*PROBLEM SET*:
- a) In the passage, what question does the voice in the darkness keep asking in the section titled "TRUST"?
- b) Can you recast the stretch of the listing that opens with the line containing "committee (421, 146)" and closes with the line containing "Image resolution: width=1151", both included, as a numbered list, giving only those lines?

We grow close, we become one.
And then, as it does, life moves on.
We now come to a fork in our road.
Your ways not mine, our way is gone.

Though time has come for our ways to part
souls once connected will always find love.
A distance between and a world away,
Our bond is solid, tethered heart to heart.

The time has come for each to ask
Our paths diverge... where to now?
We find comfort in the broken souls,
Of each, our broken past.

Wednesday, February 04, 2009

TRUST

As I sit in the black cold that surrounds me,
I hear a voice calling, faint and dull out of the darkness.
"Do you trust me?"
I continue to sit, paying no mind to the call.
The black gets deeper and the cold is growing.
I hear again. "Do you trust me?"

"Who are you?" I ask, to which there is no reply
So I sit, nowhere to go, nothing to see, nothing to say
nothing to feel but the cold that's killing me.
"Do you trust me?" once again calls from the void.
"Who are you?" I ask again, to which there is no reply
"Get up and walk toward me" the voice calls.

It's dark and cold, I can't see anything.
I don't even know where I am.
Who knows what will happen should I move.
"I can't see what's in front of me." I say to the voice.
"Do you trust me?" the voice calls again.

My warmth is waning as the cold begins to seep into my being.
The darkness begins to suffocate me as I ponder the voice.
If I move, there's no telling what will happen to me.
But if I stay here, I will be consumed by the darkness.
I stand up.

*ROWS*:
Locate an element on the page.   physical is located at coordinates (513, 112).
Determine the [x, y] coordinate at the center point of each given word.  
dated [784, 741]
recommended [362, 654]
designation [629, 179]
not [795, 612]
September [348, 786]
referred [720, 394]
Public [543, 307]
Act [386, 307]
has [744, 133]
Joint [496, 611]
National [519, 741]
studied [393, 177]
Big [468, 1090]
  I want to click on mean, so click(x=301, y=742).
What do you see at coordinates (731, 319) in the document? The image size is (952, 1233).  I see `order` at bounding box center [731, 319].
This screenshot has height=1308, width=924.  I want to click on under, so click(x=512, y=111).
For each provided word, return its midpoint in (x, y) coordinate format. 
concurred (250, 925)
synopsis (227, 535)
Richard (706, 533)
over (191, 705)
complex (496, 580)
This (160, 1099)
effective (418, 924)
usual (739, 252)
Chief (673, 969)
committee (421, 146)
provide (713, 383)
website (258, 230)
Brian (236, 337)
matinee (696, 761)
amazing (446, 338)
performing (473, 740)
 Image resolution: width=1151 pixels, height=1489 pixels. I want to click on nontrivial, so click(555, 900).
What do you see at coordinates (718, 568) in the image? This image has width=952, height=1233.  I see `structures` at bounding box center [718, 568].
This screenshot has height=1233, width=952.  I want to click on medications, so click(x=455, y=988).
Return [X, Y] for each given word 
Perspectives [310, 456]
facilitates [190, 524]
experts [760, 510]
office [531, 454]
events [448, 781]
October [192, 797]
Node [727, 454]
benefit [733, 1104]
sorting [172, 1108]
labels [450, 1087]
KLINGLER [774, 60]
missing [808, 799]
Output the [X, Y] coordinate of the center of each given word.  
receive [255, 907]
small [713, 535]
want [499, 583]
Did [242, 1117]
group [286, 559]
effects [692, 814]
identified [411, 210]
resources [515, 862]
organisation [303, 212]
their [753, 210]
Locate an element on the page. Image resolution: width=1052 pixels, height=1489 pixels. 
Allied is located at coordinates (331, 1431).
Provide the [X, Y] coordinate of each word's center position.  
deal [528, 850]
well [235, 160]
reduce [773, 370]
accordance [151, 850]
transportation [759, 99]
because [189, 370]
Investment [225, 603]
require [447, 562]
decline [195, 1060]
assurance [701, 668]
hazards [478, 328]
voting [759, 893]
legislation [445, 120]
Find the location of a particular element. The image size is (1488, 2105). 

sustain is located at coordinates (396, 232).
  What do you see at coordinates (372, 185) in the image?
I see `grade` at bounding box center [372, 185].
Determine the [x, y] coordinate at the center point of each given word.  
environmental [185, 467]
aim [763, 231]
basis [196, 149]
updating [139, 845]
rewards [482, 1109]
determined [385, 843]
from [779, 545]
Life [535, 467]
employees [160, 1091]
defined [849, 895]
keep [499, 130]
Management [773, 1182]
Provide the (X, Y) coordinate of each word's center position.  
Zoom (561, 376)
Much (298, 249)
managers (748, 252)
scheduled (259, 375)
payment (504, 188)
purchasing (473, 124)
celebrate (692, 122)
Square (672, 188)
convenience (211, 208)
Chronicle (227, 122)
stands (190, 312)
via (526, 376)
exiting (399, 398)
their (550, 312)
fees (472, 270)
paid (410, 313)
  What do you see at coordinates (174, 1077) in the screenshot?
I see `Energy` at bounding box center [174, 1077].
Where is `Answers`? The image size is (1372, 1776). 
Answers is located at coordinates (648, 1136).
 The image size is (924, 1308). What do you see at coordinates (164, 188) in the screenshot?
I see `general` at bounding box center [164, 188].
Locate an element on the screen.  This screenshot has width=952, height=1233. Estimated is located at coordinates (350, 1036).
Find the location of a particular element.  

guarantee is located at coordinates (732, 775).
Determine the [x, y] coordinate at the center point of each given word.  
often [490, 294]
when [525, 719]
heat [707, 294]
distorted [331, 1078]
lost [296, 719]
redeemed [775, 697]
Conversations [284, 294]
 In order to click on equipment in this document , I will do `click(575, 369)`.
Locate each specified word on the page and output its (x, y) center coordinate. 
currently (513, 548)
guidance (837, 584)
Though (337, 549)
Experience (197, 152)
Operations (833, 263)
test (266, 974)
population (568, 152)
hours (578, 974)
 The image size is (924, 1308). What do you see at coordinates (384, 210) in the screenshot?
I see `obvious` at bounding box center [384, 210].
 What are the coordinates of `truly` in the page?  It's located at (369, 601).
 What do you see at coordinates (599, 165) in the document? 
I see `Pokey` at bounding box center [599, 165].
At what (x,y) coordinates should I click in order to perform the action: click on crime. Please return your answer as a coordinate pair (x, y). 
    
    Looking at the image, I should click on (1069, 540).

*ANSWERS PER TASK*:
- a) "Do you trust me?"

- b)
1. committee (421, 146)
2. provide (713, 383)
3. website (258, 230)
4. Brian (236, 337)
5. matinee (696, 761)
6. amazing (446, 338)
7. performing (473, 740)
8.  Image resolution: width=1151 pixels, height=1489 pixels. I want to click on nontrivial, so click(555, 900).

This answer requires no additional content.